21 En somme, au-delà du vœu louable humainement et socialement d’aider des jeunes en grande difficulté à s’en sortir et à ne pas sombrer, la notion de réussite éducative présente un caractère flou. Elle incite plutôt à différencier les places et fonctions des intervenants auprès des jeunes et semble minimiser la complexité des cas et des situations. Si nous prenons le cas paradigmatique d’un adolescent en échec scolaire, en procès avec sa famille et les adultes en général, vivant dans une cité où règne la misère sociale, peu enclin à croire à sa parole et à celle des adultes qui lui sont proches, plutôt « largué » dans la vie faute de repères stables, sans demande apparente ni formulable, comment l’inscrire dans un projet de réussite éducative ? Dans l’esprit d’un projet éducatif ? Et de quel type ? Faut-il trouver des activités sportives, culturelles ? Y a-t-il à envisager une prise en charge pédagogique renforcée à l’école ? En dehors ? Relève-t-il d’un suivi psychiatrique ? psychothérapique ?

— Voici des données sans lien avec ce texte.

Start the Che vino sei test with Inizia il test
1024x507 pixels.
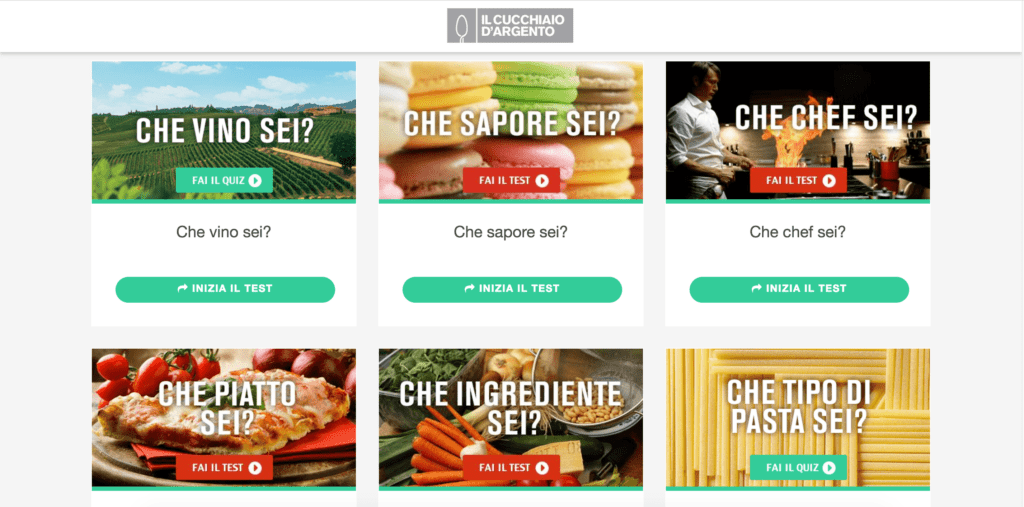point(225,289)
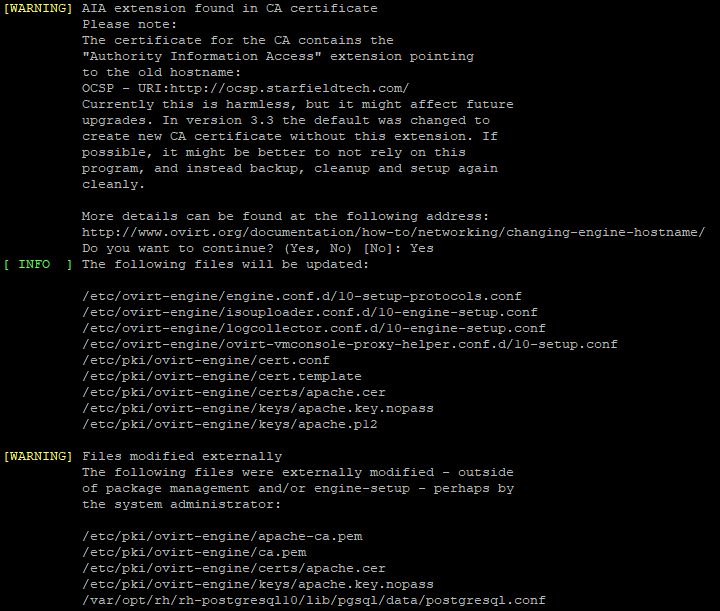Click the ovirt.org changing-engine-hostname documentation URL
Image resolution: width=720 pixels, height=611 pixels.
[393, 232]
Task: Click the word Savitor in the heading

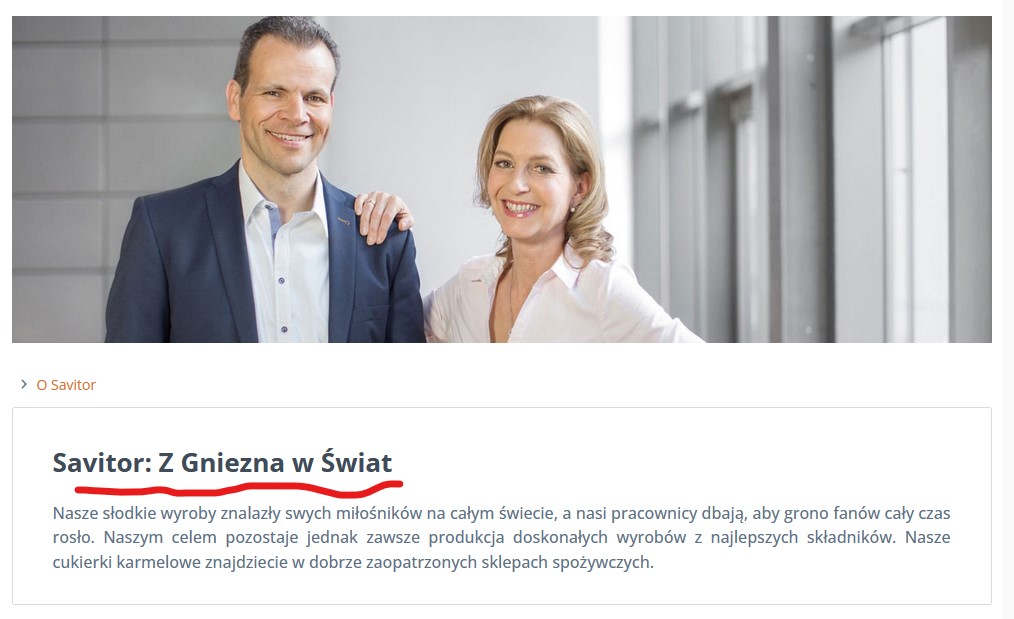Action: pyautogui.click(x=102, y=463)
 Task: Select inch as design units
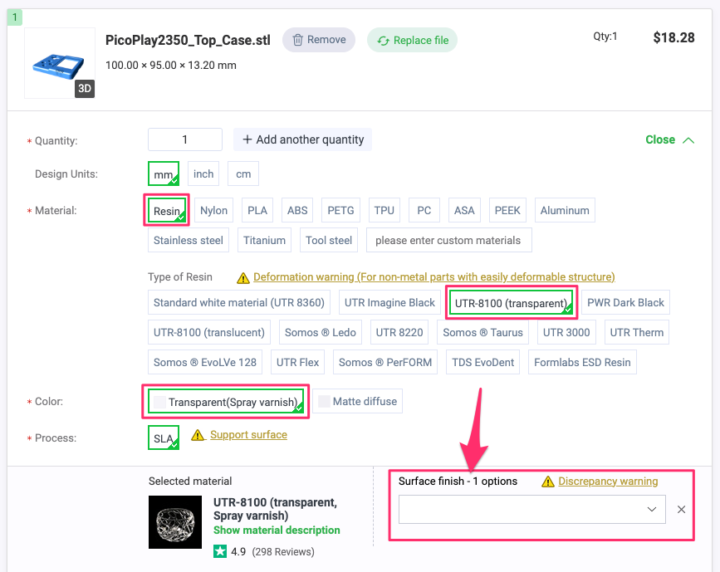point(203,174)
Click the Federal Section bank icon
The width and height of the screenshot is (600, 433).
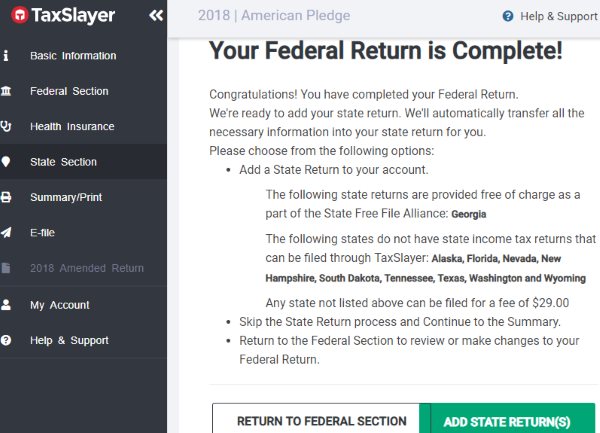click(7, 91)
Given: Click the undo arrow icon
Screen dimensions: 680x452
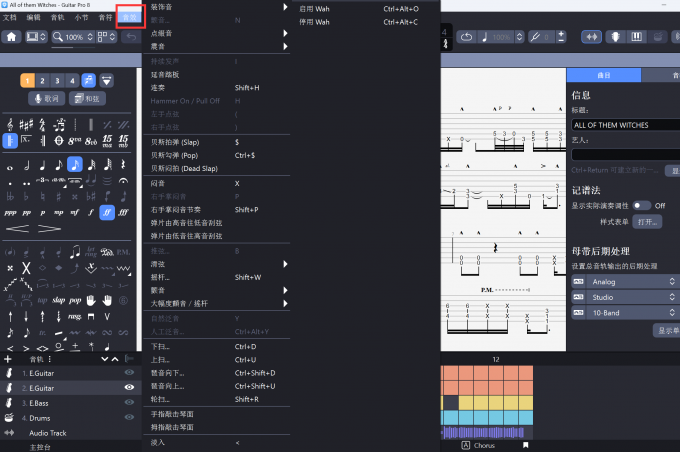Looking at the screenshot, I should [x=131, y=37].

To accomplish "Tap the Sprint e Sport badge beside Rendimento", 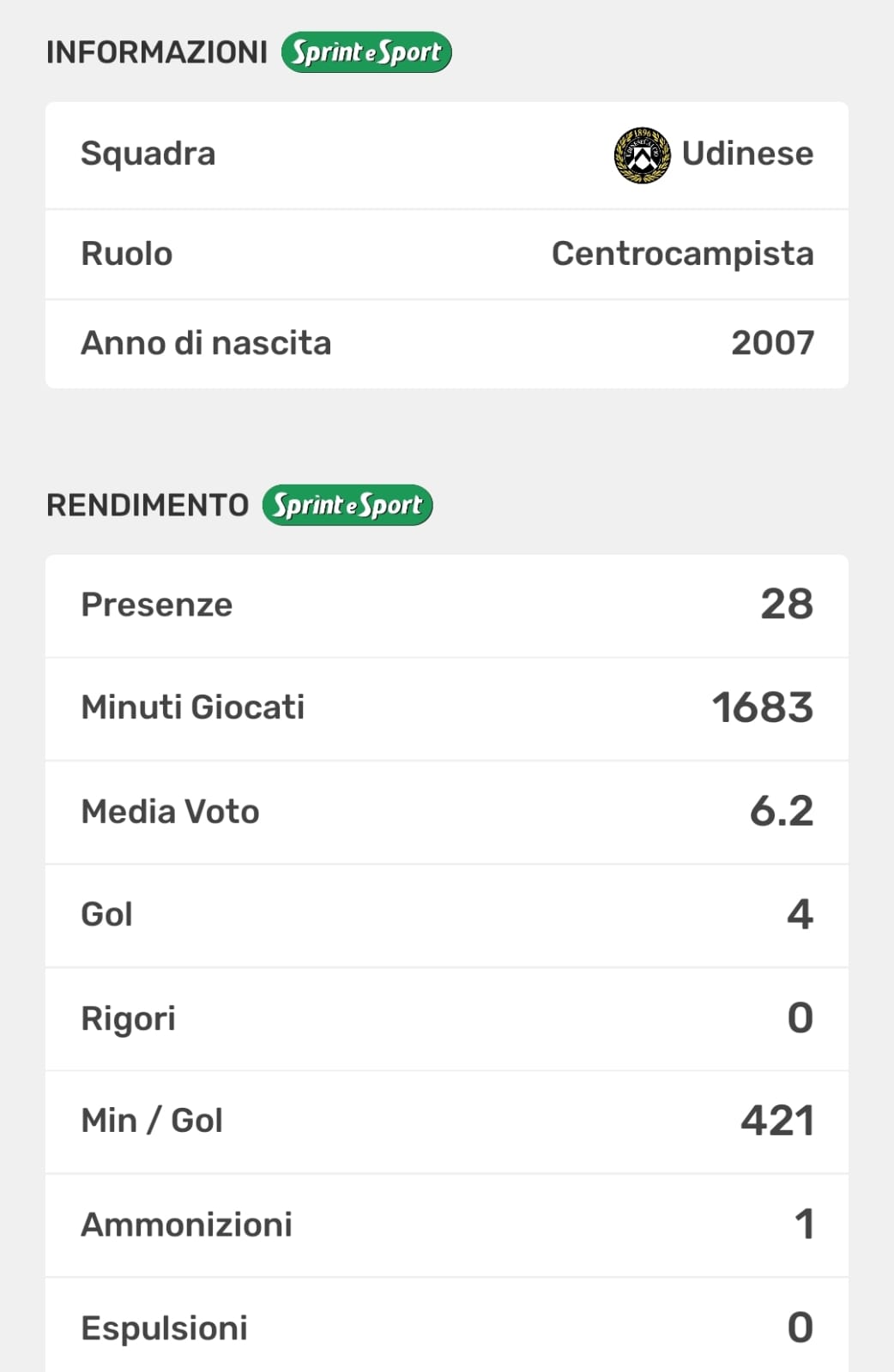I will 347,505.
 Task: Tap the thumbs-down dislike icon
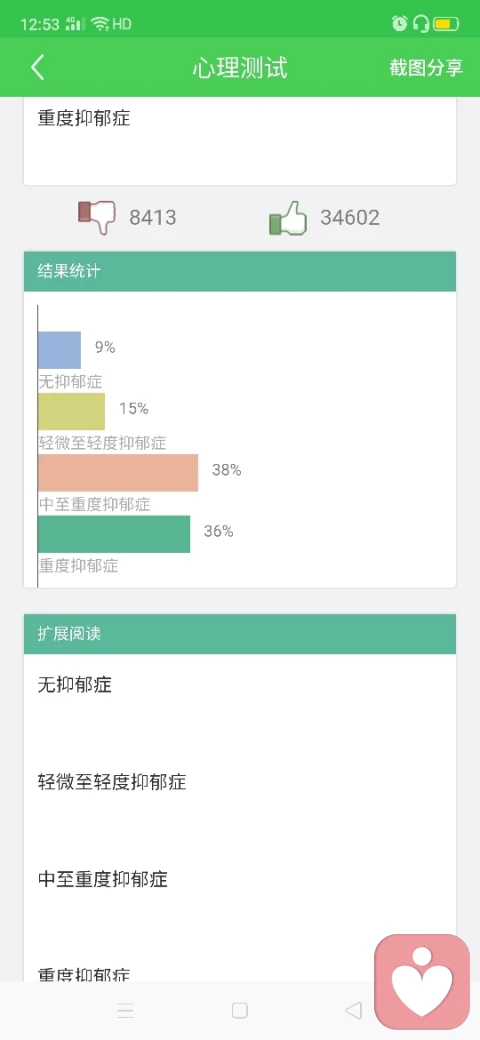point(97,217)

22 Voilà pourquoi il est capital que des professionnels de différentes disciplines puissent se concerter, quand c’est utile, au cas par cas, mais il ne faut pas faire comme si les divers champs d’intervention étaient homogènes au titre de la réussite éducative. Rien ne sera possible sans qu’une relation transférentielle s’établisse avec un intervenant dans le cadre de référence de ce dernier. Et c’est encore plus flagrant avec un enfant ou un adolescent sans demande explicite, sans compter la façon dont ses parents seront impliqués.
23 Ce que Freud et Lacan nous ont transmis, c’est la dimension de l’impossible. Freud y fait référence avec le « refoulement primaire » ou encore le « roc de la castration ». Lacan en a fait son symptôme, il l’a nommé le Réel, ce qui se dérobe, interpelle, immerge chacun d’entre nous, nous soumet et nous condamne à ne pas trouver les mots pour le dire tout en essayant, mais en vain, de l’appréhender. À chaque analyste de s’en débrouiller pour essayer, dans les institutions, avec les autres professionnels comme avec les patients, de rendre ce Réel plus audible, tout en s’appuyant sur le fait qu’il y a de l’impossible et que c’est de cet impossible que pourrait s’envisager ce qui est possible et praticable."